Я, конечно, согласен, что и больной алкоголизмом художник, пока не наступило глубокое разрушение организма, способен создавать прекрасное. А вот чем Вы докажете, что Саврасов, Есенин, Верлен, Глазунов не создали бы в своей жизни еще больше вечных шедевров искусства, если бы не опустились в алкоголизм?

Н.А. Римский-Корсаков пишет о Глазунове в периоды его болезненного пьянства: «Вино не веселило его, он не кутил, а пил один у себя дома, находясь в состоянии невменяемости иногда до двух недель подряд. Он ничего не сочинял»[96].

Или вот что говорит о поздних саврасовских работах не врач, искусствовед: «Среди них много не заслуживающих права называться произведениями искусства. Это — откровенно рыночные холсты, написанные в не вполне здравом рассудке, часто, может быть, чтобы расплатиться в трактире»[97]. «Болезнь окончательно сломила Саврасова, силы иссякли, творческий дух угасал. Художник, открывший для своего народа высокую красоту его родной природы, уходил из жизни»[98].

Ощущая выработанную тошнотную реакцию на спиртное, ослабляющую желание выпить, Вы уже яснее, надеюсь, понимаете, что с Вами произошло, что должно теперь обрести иное отношение ко всему, связанному со спиртным.

Да, оказались предрасположенным к алкоголизму. Еще юношей заметили, что вино хорошо «смягчает» переживания по поводу несбывшихся надежд, и малейшую разочарованность, грусть стали заглушать вином, а радость вином усиливали. Организм, испытывая частое воздействие вина, включил алкоголь в обмен веществ, и Вы почувствовали алкогольный голод, подобный пищевому голоду или жажде. Вы стали тогда «поправляться» спиртным, ощущая себя без него больным. Дрожали руки, мучили кошмарные сновидения, подозрительность, раздражительность, постоянное желание выпить, чтобы все это уменьшилось. И раз уж механизм больного похмелья возник, то не исчезнет теперь и через двадцать лет трезвости. То есть даже если через 20-30 лет прикоснетесь к спиртному, проснется мучительное похмелье, вернутся запои.

Главная трудность лечения этой болезни в том и состоит, что многие больные через неделю-месяц трезвости начинают слепо верить в то, что теперь смогут пить «как все», чтоб не быть больше «белыми воронами». Но если подобное подумается, перечитайте это письмо, вспомните, как пропили шубку своего малыша, как отнимали у жены деньги и дома тогда был только хлеб с луковицами.
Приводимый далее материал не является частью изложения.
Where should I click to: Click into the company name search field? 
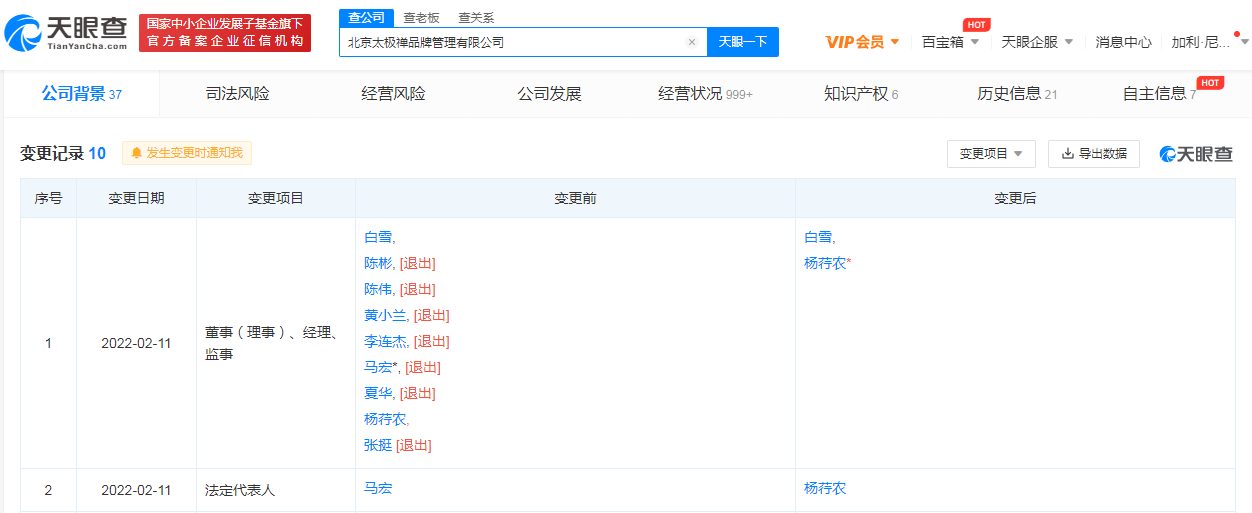[x=510, y=42]
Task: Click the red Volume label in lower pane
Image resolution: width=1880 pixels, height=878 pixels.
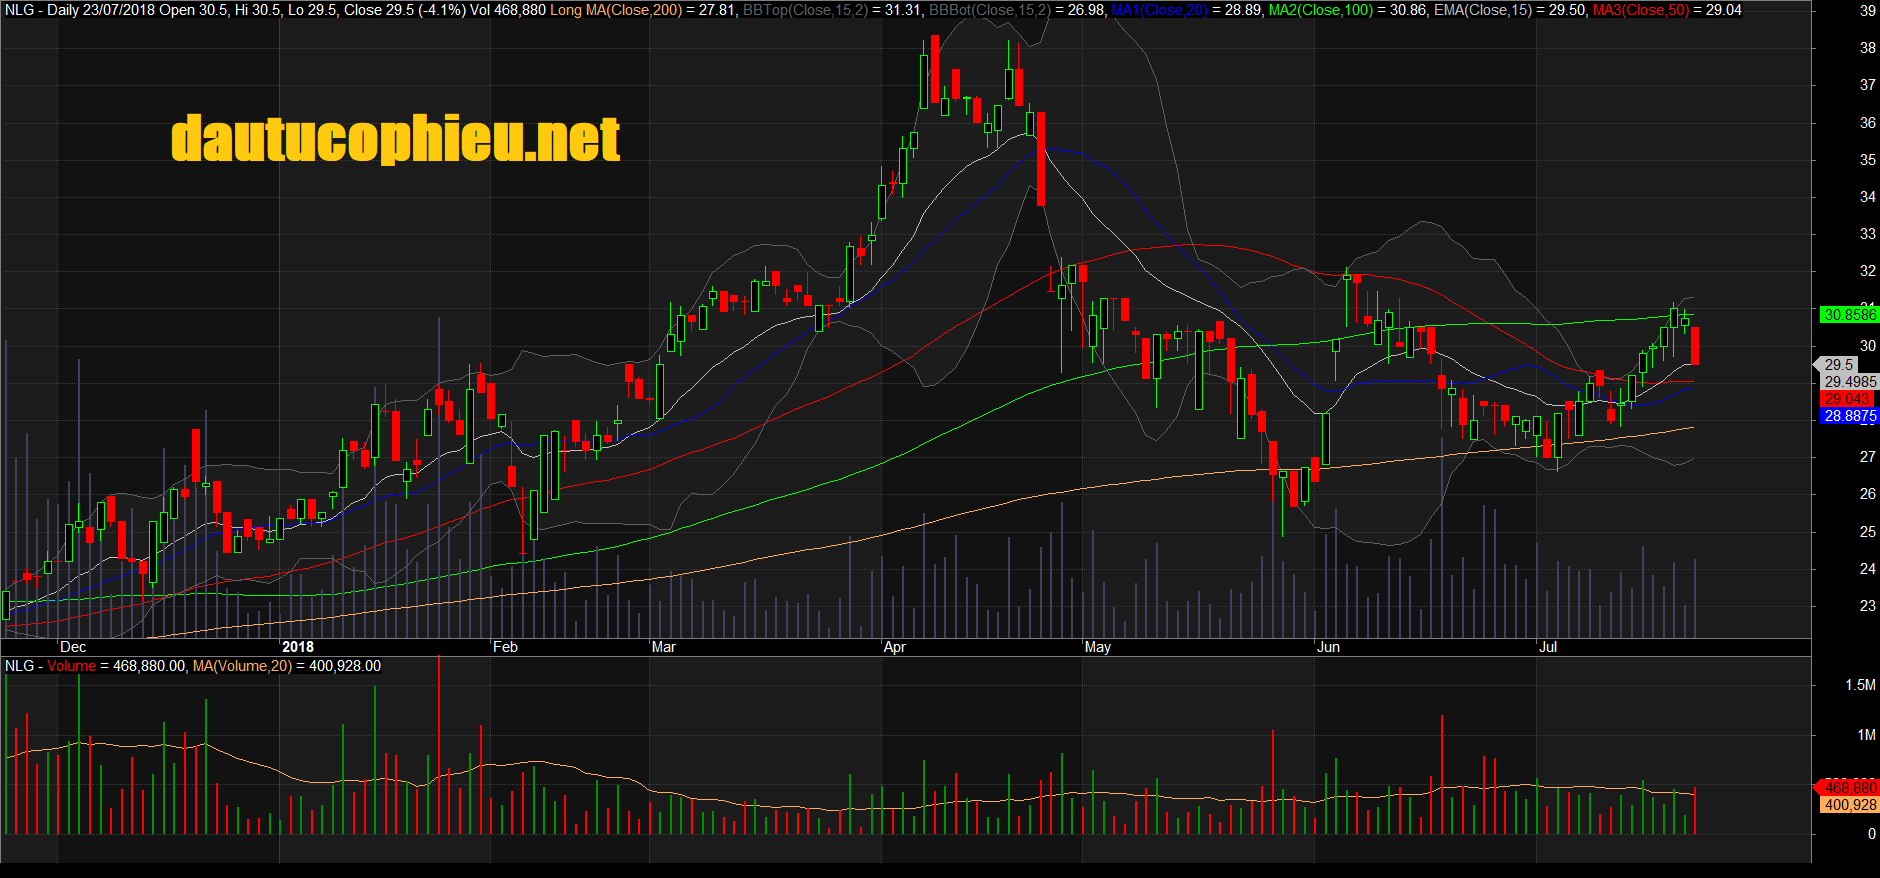Action: tap(71, 666)
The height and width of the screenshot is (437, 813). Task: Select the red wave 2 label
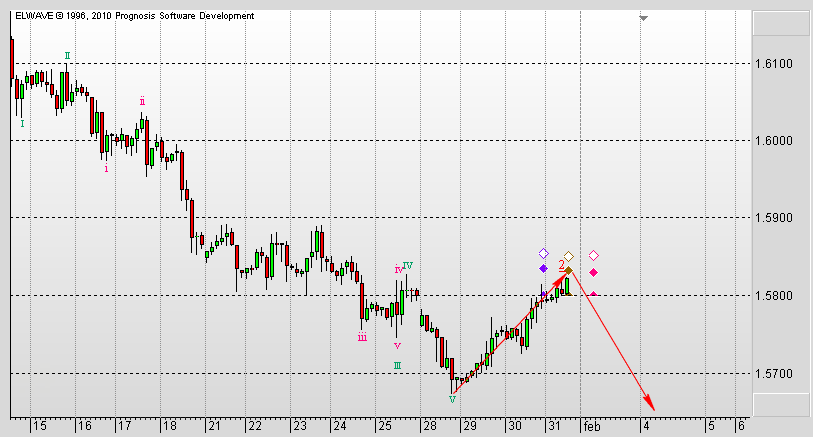tap(561, 264)

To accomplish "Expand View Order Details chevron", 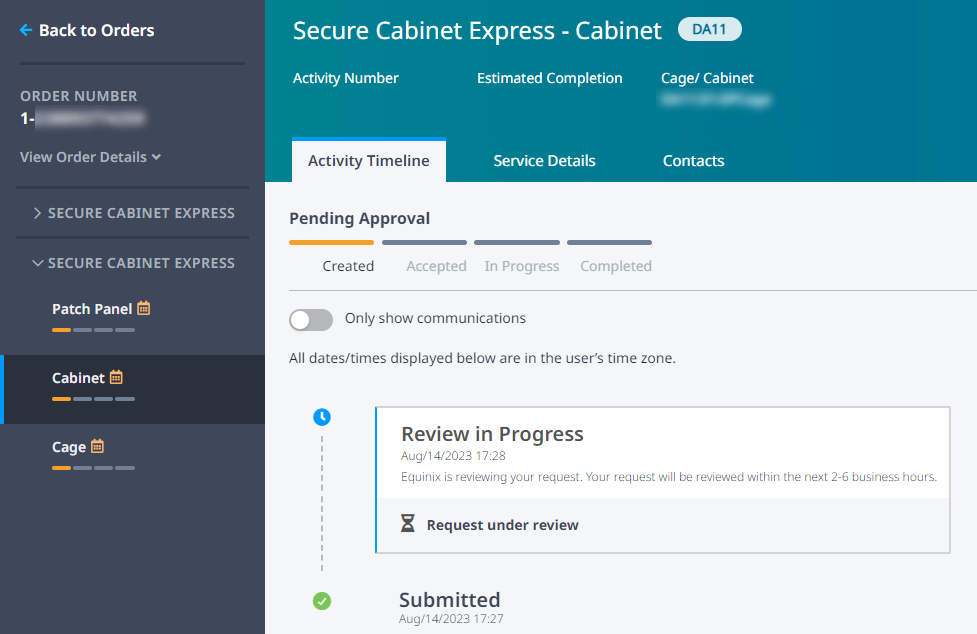I will coord(156,157).
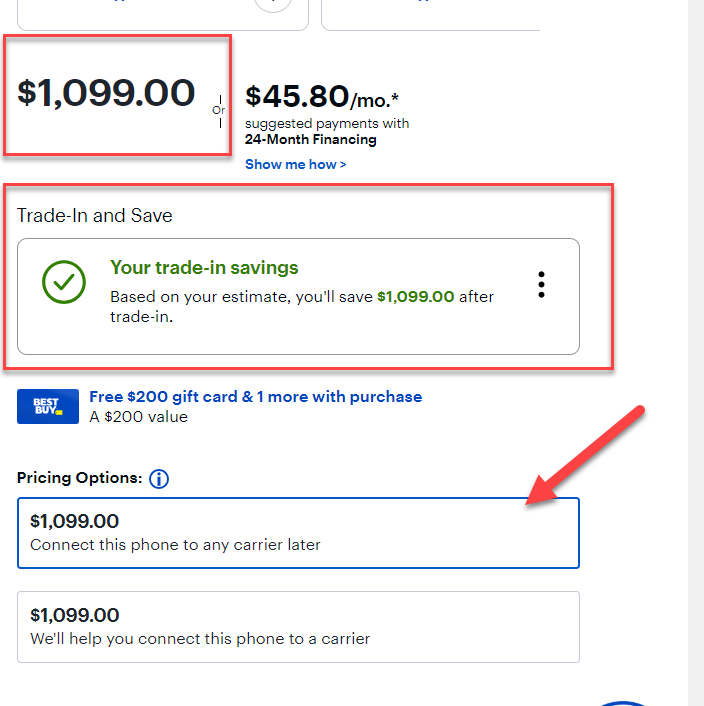
Task: Click the 'Pricing Options:' label
Action: click(80, 478)
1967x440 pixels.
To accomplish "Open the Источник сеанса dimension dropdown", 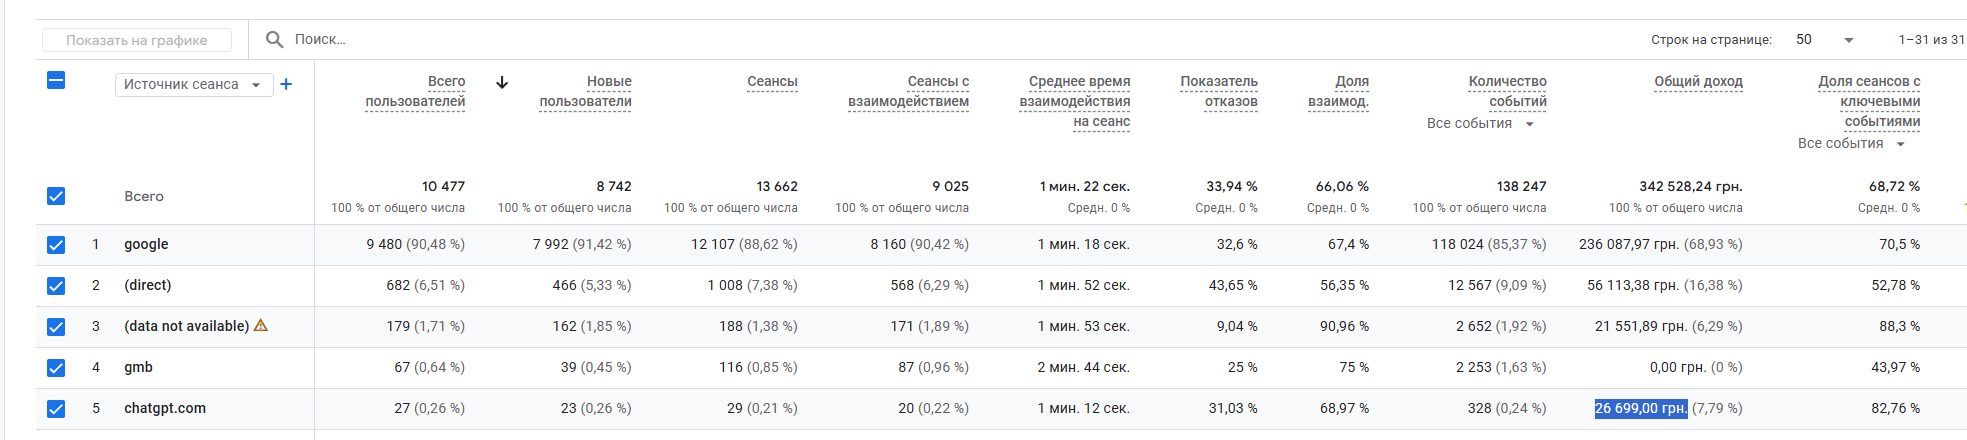I will (x=193, y=85).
Теперь, когда практически здоровы, Вы просто не имеете права зачеркнуть достигнутое самим собой, женой Вашей, мною.

Век наш, конечно, сложен высоким душевным напряжением, но талантливому человеку должно быть легче смягчать это напряжение творчеством, а не вином. Кроме того, быть может, хорошо бы завести хорошего умного пса, посадить дома в горшках цветы, ведь Вы любите «общение с природой». Об этом подробнее, когда встретимся. Сын зовет копать червей.